━━━ Record extracts ━━━

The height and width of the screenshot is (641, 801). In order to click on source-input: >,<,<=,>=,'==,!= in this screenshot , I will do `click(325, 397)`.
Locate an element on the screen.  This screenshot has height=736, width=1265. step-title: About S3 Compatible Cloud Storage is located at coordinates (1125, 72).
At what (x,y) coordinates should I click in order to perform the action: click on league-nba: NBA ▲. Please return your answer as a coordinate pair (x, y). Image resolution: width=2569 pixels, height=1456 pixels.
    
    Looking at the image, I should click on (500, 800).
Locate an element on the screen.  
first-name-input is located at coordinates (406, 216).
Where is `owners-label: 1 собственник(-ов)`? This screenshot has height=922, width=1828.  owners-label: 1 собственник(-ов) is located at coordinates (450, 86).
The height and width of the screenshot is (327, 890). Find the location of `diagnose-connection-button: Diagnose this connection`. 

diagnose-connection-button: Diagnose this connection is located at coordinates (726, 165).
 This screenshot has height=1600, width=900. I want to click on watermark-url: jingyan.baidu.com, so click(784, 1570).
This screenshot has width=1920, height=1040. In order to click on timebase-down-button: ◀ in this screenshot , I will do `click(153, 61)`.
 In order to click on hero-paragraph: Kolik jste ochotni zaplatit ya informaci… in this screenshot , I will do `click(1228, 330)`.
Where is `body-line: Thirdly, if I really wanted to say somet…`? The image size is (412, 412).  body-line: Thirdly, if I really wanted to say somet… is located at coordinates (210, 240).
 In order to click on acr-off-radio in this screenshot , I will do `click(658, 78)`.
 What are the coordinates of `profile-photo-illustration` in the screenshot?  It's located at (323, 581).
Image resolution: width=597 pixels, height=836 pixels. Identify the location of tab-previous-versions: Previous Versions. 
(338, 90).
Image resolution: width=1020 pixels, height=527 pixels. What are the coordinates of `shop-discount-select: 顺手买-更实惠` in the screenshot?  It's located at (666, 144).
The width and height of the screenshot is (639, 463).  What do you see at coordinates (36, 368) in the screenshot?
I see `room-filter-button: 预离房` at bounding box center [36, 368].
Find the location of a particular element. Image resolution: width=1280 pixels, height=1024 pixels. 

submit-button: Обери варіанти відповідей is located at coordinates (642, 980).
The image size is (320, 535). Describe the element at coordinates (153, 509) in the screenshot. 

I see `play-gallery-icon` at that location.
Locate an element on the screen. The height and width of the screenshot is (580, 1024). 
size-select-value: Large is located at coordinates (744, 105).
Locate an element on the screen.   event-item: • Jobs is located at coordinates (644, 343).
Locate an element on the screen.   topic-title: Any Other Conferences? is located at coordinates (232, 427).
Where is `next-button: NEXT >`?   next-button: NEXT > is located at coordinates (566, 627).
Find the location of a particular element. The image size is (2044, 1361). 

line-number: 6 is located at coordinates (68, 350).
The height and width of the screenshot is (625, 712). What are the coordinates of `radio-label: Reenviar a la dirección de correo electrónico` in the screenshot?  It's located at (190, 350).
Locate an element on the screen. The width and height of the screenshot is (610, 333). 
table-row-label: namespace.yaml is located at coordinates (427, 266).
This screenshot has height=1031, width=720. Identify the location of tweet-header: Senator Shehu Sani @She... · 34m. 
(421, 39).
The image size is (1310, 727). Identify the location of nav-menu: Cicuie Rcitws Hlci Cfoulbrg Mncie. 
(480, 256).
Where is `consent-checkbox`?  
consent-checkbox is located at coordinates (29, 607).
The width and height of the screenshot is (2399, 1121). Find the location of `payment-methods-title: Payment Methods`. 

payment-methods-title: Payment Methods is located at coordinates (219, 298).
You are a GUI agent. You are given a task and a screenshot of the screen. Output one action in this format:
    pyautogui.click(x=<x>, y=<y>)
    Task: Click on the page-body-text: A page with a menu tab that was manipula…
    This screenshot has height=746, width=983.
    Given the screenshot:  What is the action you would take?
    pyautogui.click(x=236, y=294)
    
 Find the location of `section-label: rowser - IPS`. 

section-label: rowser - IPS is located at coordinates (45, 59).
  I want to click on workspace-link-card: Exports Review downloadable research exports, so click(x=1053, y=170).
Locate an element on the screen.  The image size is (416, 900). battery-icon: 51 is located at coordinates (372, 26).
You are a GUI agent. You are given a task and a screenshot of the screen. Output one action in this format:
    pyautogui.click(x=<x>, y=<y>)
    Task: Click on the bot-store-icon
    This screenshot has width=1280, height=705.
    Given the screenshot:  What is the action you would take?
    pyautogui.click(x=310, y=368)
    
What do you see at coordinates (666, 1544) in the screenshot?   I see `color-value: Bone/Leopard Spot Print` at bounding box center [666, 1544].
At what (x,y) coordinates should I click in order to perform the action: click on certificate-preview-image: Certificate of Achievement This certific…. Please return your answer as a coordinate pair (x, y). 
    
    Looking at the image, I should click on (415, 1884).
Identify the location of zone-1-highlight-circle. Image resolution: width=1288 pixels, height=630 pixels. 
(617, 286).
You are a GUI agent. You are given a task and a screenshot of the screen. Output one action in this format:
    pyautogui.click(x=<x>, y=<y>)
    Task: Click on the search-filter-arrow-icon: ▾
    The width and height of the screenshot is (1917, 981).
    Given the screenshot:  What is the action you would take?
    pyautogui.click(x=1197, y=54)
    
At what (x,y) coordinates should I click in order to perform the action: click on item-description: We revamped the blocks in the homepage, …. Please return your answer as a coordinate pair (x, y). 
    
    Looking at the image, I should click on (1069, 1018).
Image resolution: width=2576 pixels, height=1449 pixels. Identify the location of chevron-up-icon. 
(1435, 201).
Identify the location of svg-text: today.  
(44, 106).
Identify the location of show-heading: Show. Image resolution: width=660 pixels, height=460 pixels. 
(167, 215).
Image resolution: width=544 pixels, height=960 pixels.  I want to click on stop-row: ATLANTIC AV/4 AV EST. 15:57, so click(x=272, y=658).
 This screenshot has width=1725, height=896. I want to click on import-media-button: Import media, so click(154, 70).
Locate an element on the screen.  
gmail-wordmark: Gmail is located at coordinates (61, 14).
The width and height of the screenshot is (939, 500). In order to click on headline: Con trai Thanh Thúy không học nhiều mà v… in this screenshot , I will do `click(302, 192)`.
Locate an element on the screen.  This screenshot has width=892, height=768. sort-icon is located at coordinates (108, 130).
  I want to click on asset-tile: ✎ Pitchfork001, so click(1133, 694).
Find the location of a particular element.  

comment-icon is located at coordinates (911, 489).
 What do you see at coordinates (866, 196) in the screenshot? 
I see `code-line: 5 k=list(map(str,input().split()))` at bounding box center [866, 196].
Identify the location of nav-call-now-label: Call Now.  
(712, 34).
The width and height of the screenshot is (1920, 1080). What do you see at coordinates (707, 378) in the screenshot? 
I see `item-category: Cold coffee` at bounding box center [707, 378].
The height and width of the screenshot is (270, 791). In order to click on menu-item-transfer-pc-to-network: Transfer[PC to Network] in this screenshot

━━━

Please find each line in the entries above containing the word "that", and copy every such line in full.

Your response >>
I see `play-gallery-icon` at that location.
    Task: Click on the page-body-text: A page with a menu tab that was manipula…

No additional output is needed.